** INPUT DATA **
==========

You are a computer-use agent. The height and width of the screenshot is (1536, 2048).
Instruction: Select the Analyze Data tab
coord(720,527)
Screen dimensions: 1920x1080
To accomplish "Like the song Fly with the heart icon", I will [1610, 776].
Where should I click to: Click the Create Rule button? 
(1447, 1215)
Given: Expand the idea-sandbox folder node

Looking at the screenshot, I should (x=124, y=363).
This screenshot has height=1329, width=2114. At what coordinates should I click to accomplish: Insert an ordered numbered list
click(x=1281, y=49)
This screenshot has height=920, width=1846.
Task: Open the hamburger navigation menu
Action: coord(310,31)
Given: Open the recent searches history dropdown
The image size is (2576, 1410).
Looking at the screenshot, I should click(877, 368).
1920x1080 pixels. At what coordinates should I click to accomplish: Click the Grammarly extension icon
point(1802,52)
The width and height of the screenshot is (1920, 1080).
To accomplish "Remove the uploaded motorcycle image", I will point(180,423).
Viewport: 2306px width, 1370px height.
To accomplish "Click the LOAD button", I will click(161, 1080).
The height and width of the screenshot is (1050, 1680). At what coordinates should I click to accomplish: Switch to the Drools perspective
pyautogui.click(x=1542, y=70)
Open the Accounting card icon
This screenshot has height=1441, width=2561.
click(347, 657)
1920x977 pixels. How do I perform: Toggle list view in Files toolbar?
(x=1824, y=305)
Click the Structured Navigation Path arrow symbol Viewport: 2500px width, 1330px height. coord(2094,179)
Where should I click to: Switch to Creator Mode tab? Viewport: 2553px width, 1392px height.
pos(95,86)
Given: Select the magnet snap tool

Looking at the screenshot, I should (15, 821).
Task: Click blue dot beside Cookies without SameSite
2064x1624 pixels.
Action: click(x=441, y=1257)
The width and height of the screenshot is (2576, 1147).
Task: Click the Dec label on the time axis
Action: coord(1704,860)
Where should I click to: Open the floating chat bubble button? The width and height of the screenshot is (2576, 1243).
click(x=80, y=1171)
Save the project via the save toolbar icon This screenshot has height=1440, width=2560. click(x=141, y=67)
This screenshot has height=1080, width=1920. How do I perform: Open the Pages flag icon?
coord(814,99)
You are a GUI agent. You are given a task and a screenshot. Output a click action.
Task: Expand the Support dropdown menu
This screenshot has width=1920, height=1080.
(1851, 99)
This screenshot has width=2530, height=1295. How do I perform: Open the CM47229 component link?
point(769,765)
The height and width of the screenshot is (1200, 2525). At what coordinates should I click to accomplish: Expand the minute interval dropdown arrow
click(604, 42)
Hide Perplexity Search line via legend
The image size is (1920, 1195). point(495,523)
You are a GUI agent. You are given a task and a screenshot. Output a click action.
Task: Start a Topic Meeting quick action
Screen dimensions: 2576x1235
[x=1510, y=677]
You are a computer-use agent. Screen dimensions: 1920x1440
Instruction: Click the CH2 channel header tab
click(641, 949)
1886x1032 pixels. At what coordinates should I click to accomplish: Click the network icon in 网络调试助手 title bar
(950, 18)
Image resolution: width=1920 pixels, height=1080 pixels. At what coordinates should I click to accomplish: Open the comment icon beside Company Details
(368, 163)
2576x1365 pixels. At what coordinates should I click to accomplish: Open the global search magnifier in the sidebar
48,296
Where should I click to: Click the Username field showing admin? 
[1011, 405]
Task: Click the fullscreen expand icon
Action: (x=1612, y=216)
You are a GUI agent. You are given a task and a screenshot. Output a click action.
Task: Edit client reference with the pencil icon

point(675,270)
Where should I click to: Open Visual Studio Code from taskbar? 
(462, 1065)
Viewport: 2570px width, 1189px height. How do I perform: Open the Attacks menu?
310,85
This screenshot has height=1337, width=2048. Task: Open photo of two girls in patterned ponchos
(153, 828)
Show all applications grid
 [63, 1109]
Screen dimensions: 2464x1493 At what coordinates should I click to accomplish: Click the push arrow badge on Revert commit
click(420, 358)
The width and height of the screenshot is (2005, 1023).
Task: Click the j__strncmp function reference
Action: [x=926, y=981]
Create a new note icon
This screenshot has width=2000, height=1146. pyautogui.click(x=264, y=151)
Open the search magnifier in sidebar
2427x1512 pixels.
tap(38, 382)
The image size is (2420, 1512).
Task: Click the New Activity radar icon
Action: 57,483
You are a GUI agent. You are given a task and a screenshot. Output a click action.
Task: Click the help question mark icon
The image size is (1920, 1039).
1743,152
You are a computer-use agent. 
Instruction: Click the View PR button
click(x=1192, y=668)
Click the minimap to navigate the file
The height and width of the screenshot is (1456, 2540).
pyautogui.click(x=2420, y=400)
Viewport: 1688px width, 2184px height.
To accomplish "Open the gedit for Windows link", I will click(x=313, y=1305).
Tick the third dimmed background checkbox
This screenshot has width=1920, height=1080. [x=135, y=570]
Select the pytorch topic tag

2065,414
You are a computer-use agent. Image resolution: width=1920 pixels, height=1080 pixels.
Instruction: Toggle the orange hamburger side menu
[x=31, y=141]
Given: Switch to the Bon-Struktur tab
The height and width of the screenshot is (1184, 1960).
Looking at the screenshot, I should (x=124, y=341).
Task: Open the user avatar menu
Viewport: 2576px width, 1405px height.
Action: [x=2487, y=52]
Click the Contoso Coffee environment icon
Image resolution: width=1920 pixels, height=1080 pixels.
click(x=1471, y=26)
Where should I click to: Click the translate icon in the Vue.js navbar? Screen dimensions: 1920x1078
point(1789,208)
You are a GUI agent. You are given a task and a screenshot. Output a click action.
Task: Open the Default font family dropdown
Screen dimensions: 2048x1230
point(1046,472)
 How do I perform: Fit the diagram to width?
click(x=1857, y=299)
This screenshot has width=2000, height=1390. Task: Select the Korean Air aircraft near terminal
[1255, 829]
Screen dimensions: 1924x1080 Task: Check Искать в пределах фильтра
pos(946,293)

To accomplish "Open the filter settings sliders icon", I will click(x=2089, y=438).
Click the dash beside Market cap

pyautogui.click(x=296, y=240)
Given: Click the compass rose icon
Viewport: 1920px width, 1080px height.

==========

** WHAT TO DO **
Reproduce the material. Keep every word as written.

** TASK OUTPUT **
You are a computer-use agent. The height and width of the screenshot is (1536, 2048).
Instruction: Select the Analyze Data tab
coord(720,527)
Screen dimensions: 1920x1080
To accomplish "Like the song Fly with the heart icon", I will [1610, 776].
Where should I click to: Click the Create Rule button? 
(1447, 1215)
Given: Expand the idea-sandbox folder node

Looking at the screenshot, I should (x=124, y=363).
This screenshot has height=1329, width=2114. At what coordinates should I click to accomplish: Insert an ordered numbered list
click(x=1281, y=49)
This screenshot has height=920, width=1846.
Task: Open the hamburger navigation menu
Action: coord(310,31)
Given: Open the recent searches history dropdown
The image size is (2576, 1410).
Looking at the screenshot, I should click(877, 368).
1920x1080 pixels. At what coordinates should I click to accomplish: Click the Grammarly extension icon
point(1802,52)
The width and height of the screenshot is (1920, 1080).
To accomplish "Remove the uploaded motorcycle image", I will point(180,423).
Viewport: 2306px width, 1370px height.
To accomplish "Click the LOAD button", I will click(161, 1080).
The height and width of the screenshot is (1050, 1680). At what coordinates should I click to accomplish: Switch to the Drools perspective
pyautogui.click(x=1542, y=70)
Open the Accounting card icon
This screenshot has height=1441, width=2561.
click(347, 657)
1920x977 pixels. How do I perform: Toggle list view in Files toolbar?
(x=1824, y=305)
Click the Structured Navigation Path arrow symbol Viewport: 2500px width, 1330px height. coord(2094,179)
Where should I click to: Switch to Creator Mode tab? Viewport: 2553px width, 1392px height.
pos(95,86)
Given: Select the magnet snap tool

Looking at the screenshot, I should (15, 821).
Task: Click blue dot beside Cookies without SameSite
2064x1624 pixels.
Action: click(x=441, y=1257)
The width and height of the screenshot is (2576, 1147).
Task: Click the Dec label on the time axis
Action: coord(1704,860)
Where should I click to: Open the floating chat bubble button? The width and height of the screenshot is (2576, 1243).
click(x=80, y=1171)
Save the project via the save toolbar icon This screenshot has height=1440, width=2560. click(x=141, y=67)
This screenshot has height=1080, width=1920. How do I perform: Open the Pages flag icon?
coord(814,99)
You are a GUI agent. You are given a task and a screenshot. Output a click action.
Task: Expand the Support dropdown menu
This screenshot has width=1920, height=1080.
(1851, 99)
This screenshot has width=2530, height=1295. How do I perform: Open the CM47229 component link?
point(769,765)
The height and width of the screenshot is (1200, 2525). At what coordinates should I click to accomplish: Expand the minute interval dropdown arrow
click(604, 42)
Hide Perplexity Search line via legend
The image size is (1920, 1195). point(495,523)
You are a GUI agent. You are given a task and a screenshot. Output a click action.
Task: Start a Topic Meeting quick action
Screen dimensions: 2576x1235
[x=1510, y=677]
You are a computer-use agent. Screen dimensions: 1920x1440
Instruction: Click the CH2 channel header tab
click(641, 949)
1886x1032 pixels. At what coordinates should I click to accomplish: Click the network icon in 网络调试助手 title bar
(950, 18)
Image resolution: width=1920 pixels, height=1080 pixels. At what coordinates should I click to accomplish: Open the comment icon beside Company Details
(368, 163)
2576x1365 pixels. At what coordinates should I click to accomplish: Open the global search magnifier in the sidebar
48,296
Where should I click to: Click the Username field showing admin? 
[1011, 405]
Task: Click the fullscreen expand icon
Action: (x=1612, y=216)
You are a GUI agent. You are given a task and a screenshot. Output a click action.
Task: Edit client reference with the pencil icon

point(675,270)
Where should I click to: Open Visual Studio Code from taskbar? 
(462, 1065)
Viewport: 2570px width, 1189px height. How do I perform: Open the Attacks menu?
310,85
This screenshot has height=1337, width=2048. Task: Open photo of two girls in patterned ponchos
(153, 828)
Show all applications grid
 [63, 1109]
Screen dimensions: 2464x1493 At what coordinates should I click to accomplish: Click the push arrow badge on Revert commit
click(420, 358)
The width and height of the screenshot is (2005, 1023).
Task: Click the j__strncmp function reference
Action: [x=926, y=981]
Create a new note icon
This screenshot has width=2000, height=1146. pyautogui.click(x=264, y=151)
Open the search magnifier in sidebar
2427x1512 pixels.
tap(38, 382)
The image size is (2420, 1512).
Task: Click the New Activity radar icon
Action: 57,483
You are a GUI agent. You are given a task and a screenshot. Output a click action.
Task: Click the help question mark icon
The image size is (1920, 1039).
1743,152
You are a computer-use agent. 
Instruction: Click the View PR button
click(x=1192, y=668)
Click the minimap to navigate the file
The height and width of the screenshot is (1456, 2540).
pyautogui.click(x=2420, y=400)
Viewport: 1688px width, 2184px height.
To accomplish "Open the gedit for Windows link", I will click(x=313, y=1305).
Tick the third dimmed background checkbox
This screenshot has width=1920, height=1080. [x=135, y=570]
Select the pytorch topic tag

2065,414
You are a computer-use agent. Image resolution: width=1920 pixels, height=1080 pixels.
Instruction: Toggle the orange hamburger side menu
[x=31, y=141]
Given: Switch to the Bon-Struktur tab
The height and width of the screenshot is (1184, 1960).
Looking at the screenshot, I should (x=124, y=341).
Task: Open the user avatar menu
Viewport: 2576px width, 1405px height.
Action: [x=2487, y=52]
Click the Contoso Coffee environment icon
Image resolution: width=1920 pixels, height=1080 pixels.
click(x=1471, y=26)
Where should I click to: Click the translate icon in the Vue.js navbar? Screen dimensions: 1920x1078
point(1789,208)
You are a GUI agent. You are given a task and a screenshot. Output a click action.
Task: Open the Default font family dropdown
Screen dimensions: 2048x1230
point(1046,472)
 How do I perform: Fit the diagram to width?
click(x=1857, y=299)
This screenshot has width=2000, height=1390. Task: Select the Korean Air aircraft near terminal
[1255, 829]
Screen dimensions: 1924x1080 Task: Check Искать в пределах фильтра
pos(946,293)

To accomplish "Open the filter settings sliders icon", I will click(x=2089, y=438).
Click the dash beside Market cap

pyautogui.click(x=296, y=240)
Given: Click the compass rose icon
Viewport: 1920px width, 1080px height.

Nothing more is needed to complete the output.